DATA TO PROCESS
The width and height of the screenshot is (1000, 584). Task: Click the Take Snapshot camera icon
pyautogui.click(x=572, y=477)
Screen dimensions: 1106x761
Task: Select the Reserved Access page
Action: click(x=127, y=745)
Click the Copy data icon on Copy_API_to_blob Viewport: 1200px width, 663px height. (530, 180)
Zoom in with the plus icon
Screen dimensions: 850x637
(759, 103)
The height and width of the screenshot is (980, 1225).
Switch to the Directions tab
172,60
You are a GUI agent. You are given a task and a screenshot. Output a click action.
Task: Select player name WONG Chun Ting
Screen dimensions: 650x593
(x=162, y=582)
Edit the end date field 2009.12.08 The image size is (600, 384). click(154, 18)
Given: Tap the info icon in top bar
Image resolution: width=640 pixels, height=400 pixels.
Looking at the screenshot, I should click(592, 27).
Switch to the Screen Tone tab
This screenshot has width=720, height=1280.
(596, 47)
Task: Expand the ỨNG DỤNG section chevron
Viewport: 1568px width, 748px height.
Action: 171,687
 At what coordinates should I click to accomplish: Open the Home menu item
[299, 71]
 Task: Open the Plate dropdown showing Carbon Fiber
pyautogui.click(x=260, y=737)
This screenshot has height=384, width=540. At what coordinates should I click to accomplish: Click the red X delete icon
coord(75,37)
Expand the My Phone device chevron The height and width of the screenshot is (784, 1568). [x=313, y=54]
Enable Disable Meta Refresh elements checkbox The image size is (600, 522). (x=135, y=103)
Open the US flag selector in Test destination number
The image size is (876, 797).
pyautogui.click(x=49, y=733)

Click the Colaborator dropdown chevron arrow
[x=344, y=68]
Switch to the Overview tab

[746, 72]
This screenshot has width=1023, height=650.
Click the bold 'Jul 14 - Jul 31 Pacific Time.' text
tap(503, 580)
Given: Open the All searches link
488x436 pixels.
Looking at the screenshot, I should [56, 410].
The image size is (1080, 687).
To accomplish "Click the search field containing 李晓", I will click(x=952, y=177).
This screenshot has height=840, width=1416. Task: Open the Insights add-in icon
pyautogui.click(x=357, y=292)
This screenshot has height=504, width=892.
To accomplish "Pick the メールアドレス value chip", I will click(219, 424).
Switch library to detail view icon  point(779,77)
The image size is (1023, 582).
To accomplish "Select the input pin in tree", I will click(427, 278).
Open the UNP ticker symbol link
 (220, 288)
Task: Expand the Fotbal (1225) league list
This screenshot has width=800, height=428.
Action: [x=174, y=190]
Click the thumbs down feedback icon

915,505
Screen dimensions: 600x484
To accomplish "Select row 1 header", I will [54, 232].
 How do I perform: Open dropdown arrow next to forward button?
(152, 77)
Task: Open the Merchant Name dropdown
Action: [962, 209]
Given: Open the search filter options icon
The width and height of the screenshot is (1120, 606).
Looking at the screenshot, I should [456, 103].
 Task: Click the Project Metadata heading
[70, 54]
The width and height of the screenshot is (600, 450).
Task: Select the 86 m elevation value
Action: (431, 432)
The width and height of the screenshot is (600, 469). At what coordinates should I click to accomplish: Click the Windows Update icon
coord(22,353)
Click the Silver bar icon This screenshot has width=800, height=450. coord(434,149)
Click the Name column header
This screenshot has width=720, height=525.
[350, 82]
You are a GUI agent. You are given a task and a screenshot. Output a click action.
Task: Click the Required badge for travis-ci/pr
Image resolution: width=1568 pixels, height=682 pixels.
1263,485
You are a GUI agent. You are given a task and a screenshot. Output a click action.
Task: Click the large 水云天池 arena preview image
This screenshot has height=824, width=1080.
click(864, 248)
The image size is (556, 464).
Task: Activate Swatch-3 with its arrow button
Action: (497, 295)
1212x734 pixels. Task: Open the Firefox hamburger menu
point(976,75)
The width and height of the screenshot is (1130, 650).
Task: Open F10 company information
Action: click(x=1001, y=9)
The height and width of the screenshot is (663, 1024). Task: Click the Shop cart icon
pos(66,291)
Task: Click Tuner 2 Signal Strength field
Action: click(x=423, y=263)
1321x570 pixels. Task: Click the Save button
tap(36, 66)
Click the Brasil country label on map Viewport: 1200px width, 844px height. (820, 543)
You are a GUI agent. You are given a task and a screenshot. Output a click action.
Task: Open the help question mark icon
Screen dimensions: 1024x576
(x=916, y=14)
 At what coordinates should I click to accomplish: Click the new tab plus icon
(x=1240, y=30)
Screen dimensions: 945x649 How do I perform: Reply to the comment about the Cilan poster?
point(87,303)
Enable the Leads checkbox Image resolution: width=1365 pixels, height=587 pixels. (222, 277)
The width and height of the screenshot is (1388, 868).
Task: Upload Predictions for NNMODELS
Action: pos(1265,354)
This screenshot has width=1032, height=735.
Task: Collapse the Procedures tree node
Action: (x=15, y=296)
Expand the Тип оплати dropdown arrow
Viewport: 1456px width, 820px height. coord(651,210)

INSTRUCTIONS TO FOLLOW
Of the lines above, extract only those from the line with "Viewport: 1568px width, 748px height." to the line with "Given: Open the search filter options icon", both included, exactly as written.

TASK RESPONSE
Viewport: 1568px width, 748px height.
Action: 171,687
 At what coordinates should I click to accomplish: Open the Home menu item
[299, 71]
 Task: Open the Plate dropdown showing Carbon Fiber
pyautogui.click(x=260, y=737)
This screenshot has height=384, width=540. At what coordinates should I click to accomplish: Click the red X delete icon
coord(75,37)
Expand the My Phone device chevron The height and width of the screenshot is (784, 1568). [x=313, y=54]
Enable Disable Meta Refresh elements checkbox The image size is (600, 522). (x=135, y=103)
Open the US flag selector in Test destination number
The image size is (876, 797).
pyautogui.click(x=49, y=733)

Click the Colaborator dropdown chevron arrow
[x=344, y=68]
Switch to the Overview tab

[746, 72]
This screenshot has width=1023, height=650.
Click the bold 'Jul 14 - Jul 31 Pacific Time.' text
tap(503, 580)
Given: Open the All searches link
488x436 pixels.
Looking at the screenshot, I should [56, 410].
The image size is (1080, 687).
To accomplish "Click the search field containing 李晓", I will click(x=952, y=177).
This screenshot has height=840, width=1416. Task: Open the Insights add-in icon
pyautogui.click(x=357, y=292)
This screenshot has height=504, width=892.
To accomplish "Pick the メールアドレス value chip", I will click(219, 424).
Switch library to detail view icon  point(779,77)
The image size is (1023, 582).
To accomplish "Select the input pin in tree", I will click(427, 278).
Open the UNP ticker symbol link
 (220, 288)
Task: Expand the Fotbal (1225) league list
This screenshot has width=800, height=428.
Action: [x=174, y=190]
Click the thumbs down feedback icon

915,505
Screen dimensions: 600x484
To accomplish "Select row 1 header", I will [54, 232].
 How do I perform: Open dropdown arrow next to forward button?
(152, 77)
Task: Open the Merchant Name dropdown
Action: [962, 209]
Given: Open the search filter options icon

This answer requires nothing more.